====== Extrait choisi
Millau : un sillon qui s’élargit
Pendant deux jours, la volonté de la justice de punir les militants de la Confédération Paysanne a réussi à faire ce qui ne s’était jamais réalisé auparavant : un forum permanent qui a réuni la plupart des composantes du mouvement social, associations, syndicats, qui s’opposent à la mondialisation libérale ainsi que plusieurs organisations politiques d’extrême gauche.
Le bouillonnement intense qui a parcouru tous ceux qui étaient venus, en car, à pied, en stop, ou à vélo va laisser des traces. Car ce qui s’exprimait le plus souvent, c’était une sorte de légitimité évidente de prendre part à une manifestation politique, et de le faire dans la joie. Créer des liens nouveaux, s’informer, connaître les problèmes des autres, les perspectives pour réagir, faire de la politique.
C’est ce qui se retrouve dans les propos d’un jeune militant d’Attac : " Depuis des années, les élus ou les institutionnels font l’aveu de leur impuissance face à la mondialisation, de leur incapacité à infléchir le social, nous les prenons au mot : ils ne comptent pas pour nous non plus. A chaque question posée, ils nous répètent : on ne peut pas, le pouvoir ne sert à rien. Pourquoi nous intéresserons nous à ce rien ? Maintenant nous passons par dessus leur tête ".
Une infirmière libérale venue avec son mari résume " Nous imprimons nos propres tracts, nous nous représentons nous mêmes. ". A force d’en parler, ils ont emmené la moitié de leur village : " Nous avons fini par fonder un collectif, Tam-Tam (Tous à Millau). Cela a tellement marché que nous n’allons pas le dissoudre. C’est cela que Millau a rendu visible : tous ces gens qui bougeaient chacun dans leur coin, dans leur village de façon souterraine, sans se rendre compte que les autres faisaient pareil à côté. Maintenant qu’on l’a compris, c’est le début de quelque chose. " C’est de cette façon qu’une nouvelle force politique, dans et hors des organisations traditionnelles est en train de se construire.
============
__Travail à faire__
Rédigez, s'il vous plaît, la suite du texte ci-dessus sur le rassemblement de Millau, en commençant après sa dernière phrase.
====== Données fournies
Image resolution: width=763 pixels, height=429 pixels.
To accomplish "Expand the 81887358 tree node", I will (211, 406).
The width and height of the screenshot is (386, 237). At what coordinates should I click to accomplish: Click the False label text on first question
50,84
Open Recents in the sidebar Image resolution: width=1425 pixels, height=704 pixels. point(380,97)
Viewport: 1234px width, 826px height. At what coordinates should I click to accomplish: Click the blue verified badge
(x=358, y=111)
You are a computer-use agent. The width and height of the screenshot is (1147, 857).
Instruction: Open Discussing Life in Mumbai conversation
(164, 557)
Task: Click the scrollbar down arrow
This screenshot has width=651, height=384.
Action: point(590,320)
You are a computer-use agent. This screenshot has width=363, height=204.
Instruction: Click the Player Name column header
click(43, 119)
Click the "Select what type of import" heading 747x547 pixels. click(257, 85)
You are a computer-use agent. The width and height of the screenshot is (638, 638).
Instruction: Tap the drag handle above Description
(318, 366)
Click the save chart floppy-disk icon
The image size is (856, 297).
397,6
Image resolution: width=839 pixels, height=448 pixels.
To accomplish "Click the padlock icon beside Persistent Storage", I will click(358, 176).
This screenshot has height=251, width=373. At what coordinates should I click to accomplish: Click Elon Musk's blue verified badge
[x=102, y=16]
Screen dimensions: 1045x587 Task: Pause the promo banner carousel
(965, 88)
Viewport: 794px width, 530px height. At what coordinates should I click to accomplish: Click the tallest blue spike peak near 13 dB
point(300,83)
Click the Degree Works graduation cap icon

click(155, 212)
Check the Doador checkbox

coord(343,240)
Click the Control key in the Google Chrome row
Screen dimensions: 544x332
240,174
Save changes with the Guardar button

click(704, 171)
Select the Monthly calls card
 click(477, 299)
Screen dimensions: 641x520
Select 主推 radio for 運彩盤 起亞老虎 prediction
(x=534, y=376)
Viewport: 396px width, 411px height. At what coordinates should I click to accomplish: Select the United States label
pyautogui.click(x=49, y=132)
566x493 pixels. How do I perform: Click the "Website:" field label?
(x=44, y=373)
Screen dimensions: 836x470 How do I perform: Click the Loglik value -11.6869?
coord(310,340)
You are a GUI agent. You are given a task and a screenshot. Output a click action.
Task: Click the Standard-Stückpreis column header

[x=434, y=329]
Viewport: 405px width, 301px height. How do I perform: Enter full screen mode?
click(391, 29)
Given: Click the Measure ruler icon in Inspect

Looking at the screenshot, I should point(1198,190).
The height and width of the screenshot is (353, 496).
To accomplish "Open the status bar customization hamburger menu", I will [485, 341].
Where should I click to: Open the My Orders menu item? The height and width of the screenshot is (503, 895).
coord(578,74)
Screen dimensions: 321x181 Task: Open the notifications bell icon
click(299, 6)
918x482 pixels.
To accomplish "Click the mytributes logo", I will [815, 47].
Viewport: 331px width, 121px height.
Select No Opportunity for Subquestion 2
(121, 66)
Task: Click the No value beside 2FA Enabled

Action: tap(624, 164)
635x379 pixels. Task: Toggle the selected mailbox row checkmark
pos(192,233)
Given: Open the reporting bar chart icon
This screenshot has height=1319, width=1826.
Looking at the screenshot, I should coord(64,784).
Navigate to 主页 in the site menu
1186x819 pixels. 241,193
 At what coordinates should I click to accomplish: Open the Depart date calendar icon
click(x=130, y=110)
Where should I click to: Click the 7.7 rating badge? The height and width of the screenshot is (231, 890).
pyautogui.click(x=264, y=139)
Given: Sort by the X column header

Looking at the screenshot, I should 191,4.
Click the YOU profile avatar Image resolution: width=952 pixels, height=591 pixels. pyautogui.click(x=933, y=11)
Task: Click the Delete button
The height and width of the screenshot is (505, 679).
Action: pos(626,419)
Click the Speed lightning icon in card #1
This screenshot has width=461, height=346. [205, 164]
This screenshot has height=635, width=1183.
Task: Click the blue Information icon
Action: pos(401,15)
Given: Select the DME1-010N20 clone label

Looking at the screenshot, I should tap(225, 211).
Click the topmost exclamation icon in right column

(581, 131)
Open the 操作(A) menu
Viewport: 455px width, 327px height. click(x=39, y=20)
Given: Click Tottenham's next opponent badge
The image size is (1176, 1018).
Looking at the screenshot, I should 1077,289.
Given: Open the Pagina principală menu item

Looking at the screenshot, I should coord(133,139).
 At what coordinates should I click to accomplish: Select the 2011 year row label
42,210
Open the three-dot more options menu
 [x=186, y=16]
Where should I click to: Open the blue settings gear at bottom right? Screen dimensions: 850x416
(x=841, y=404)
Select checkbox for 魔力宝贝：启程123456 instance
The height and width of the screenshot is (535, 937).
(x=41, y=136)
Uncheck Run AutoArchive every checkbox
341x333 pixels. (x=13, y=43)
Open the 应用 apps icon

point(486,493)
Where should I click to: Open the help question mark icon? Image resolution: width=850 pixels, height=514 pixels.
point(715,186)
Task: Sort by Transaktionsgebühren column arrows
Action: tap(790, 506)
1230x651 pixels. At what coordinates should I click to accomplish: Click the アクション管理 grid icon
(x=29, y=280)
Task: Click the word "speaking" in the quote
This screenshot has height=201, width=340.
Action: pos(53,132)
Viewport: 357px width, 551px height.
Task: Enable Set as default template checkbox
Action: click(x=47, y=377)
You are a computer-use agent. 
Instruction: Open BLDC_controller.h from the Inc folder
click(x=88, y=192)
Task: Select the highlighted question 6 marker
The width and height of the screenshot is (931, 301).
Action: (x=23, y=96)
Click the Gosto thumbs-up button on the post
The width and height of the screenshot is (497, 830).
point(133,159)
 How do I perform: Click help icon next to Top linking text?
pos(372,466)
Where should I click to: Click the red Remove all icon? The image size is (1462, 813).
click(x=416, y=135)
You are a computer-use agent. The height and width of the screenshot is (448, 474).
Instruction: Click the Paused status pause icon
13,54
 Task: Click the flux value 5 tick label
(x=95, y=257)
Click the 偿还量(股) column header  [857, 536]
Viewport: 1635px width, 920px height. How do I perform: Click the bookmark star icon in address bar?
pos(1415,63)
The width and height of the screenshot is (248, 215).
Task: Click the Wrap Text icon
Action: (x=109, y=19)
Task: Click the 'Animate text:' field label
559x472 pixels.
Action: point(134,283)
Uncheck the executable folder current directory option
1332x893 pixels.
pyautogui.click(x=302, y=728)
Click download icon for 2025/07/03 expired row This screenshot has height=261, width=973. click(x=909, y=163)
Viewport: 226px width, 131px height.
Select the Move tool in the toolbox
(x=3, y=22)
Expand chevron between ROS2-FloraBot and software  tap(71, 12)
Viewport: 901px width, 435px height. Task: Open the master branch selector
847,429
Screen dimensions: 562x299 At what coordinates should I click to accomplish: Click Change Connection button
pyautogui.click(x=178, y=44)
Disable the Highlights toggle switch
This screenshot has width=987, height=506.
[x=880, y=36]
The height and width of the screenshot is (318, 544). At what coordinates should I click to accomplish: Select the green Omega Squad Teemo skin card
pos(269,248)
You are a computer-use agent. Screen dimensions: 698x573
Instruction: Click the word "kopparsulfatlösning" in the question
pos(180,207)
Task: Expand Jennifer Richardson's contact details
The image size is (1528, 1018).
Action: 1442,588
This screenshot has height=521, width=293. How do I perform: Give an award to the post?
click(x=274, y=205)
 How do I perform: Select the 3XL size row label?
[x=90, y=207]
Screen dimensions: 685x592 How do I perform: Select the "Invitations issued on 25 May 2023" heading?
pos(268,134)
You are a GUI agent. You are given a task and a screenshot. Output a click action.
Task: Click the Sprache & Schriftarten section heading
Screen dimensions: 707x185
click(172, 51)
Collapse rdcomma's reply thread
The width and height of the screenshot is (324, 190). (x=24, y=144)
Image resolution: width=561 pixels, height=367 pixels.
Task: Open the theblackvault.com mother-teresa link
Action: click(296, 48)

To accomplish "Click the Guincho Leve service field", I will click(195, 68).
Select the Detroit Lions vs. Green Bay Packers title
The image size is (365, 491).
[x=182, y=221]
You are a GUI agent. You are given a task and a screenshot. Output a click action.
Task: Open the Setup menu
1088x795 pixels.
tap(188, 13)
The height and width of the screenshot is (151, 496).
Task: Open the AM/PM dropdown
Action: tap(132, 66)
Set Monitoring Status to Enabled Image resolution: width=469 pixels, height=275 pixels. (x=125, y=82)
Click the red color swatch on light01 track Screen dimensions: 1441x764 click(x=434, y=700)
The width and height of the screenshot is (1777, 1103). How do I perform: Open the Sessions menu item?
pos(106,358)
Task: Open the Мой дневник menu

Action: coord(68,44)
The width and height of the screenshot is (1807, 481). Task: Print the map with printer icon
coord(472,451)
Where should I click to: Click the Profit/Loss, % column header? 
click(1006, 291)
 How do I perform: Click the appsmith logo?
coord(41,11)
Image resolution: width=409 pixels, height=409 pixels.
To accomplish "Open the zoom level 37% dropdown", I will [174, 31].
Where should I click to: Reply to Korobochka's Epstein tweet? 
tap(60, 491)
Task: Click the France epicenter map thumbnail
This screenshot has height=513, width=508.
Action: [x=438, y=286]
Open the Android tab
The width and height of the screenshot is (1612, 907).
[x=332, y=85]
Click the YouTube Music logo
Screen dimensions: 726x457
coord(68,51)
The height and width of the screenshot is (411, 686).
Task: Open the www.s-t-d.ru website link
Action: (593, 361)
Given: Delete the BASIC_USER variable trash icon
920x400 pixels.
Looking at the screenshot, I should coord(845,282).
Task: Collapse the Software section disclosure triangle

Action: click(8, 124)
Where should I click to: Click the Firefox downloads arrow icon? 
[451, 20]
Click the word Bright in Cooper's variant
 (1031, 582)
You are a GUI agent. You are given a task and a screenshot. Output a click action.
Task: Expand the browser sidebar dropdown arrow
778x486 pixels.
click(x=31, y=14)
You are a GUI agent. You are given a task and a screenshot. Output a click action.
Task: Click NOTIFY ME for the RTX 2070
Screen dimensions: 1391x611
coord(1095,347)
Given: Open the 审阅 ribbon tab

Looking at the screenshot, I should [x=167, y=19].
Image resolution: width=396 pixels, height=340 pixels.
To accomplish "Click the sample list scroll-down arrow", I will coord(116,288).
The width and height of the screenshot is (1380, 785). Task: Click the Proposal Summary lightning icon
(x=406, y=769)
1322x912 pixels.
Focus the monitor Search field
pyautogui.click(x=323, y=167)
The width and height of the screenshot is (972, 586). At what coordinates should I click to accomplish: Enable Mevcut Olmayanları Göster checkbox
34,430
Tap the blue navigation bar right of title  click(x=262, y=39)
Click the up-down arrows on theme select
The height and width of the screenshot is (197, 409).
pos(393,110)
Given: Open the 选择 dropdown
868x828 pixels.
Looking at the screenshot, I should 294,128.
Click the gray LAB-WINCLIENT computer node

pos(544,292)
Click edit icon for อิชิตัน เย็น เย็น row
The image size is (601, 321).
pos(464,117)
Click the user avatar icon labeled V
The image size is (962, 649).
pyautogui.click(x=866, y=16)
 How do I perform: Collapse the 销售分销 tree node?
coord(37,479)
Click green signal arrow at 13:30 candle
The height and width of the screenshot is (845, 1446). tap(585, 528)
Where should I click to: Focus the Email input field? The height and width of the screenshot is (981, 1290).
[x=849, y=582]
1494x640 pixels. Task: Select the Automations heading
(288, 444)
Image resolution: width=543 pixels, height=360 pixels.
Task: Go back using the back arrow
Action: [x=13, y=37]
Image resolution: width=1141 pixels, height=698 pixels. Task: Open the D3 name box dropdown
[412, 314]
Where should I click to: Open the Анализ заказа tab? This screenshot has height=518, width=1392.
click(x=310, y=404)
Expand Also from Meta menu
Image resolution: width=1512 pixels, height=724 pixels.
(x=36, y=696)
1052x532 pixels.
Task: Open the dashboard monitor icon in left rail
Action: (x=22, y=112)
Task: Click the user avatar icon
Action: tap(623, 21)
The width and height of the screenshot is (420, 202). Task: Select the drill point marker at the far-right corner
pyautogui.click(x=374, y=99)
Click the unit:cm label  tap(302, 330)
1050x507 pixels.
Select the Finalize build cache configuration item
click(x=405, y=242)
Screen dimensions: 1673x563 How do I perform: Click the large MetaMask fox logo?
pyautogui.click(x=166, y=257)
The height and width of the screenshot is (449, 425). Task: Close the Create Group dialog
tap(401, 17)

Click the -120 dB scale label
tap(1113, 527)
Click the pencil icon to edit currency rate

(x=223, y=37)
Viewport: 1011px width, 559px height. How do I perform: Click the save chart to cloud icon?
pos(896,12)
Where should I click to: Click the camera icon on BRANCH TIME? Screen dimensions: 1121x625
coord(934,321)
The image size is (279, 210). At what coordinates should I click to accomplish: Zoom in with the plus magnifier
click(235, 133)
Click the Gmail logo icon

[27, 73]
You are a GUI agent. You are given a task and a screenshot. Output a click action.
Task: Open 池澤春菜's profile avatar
============
__Résultat obtenu__
Mais au fait, pourquoi cela maintenant ? Le rassemblement de Millau n’a pas été un coup de tonnerre dans un ciel serein. Car entre le démontage du Mac Do d’août 99 et juin 2000, la lutte des paysans a rencontré sur son chemin bien d’autres échos : Seattle bien sûr, mais aussi les grèves de l’éducation nationale et des hôpitaux etc… En août 99, c’était les produits agricoles français qui n’étaient pas une marchandise, à l’hiver 2000, c’était la santé, puis au printemps, des dizaines de milliers d’enseignants et de parents d’élèves manifestaient : " l’éducation n’est pas une marchandise "… En juin 2000 : " le monde n’est pas une marchandise ". C’est pour cela que Millau 2000 marquait une étape par rapport à Millau 99 : le rassemblement à l’occasion du procès de José Bové est donc devenu un rassemblement nécessaire pour une bonne partie du mouvement social. Une nécessité pour discuter de l’avenir des luttes en France et dans le monde, de discuter des différentes politiques. Toutes pouvaient librement exister, s’y exprimer, et ce caractère ouvert a largement contribué au succès de l’initiative, notamment auprès de la jeunesse.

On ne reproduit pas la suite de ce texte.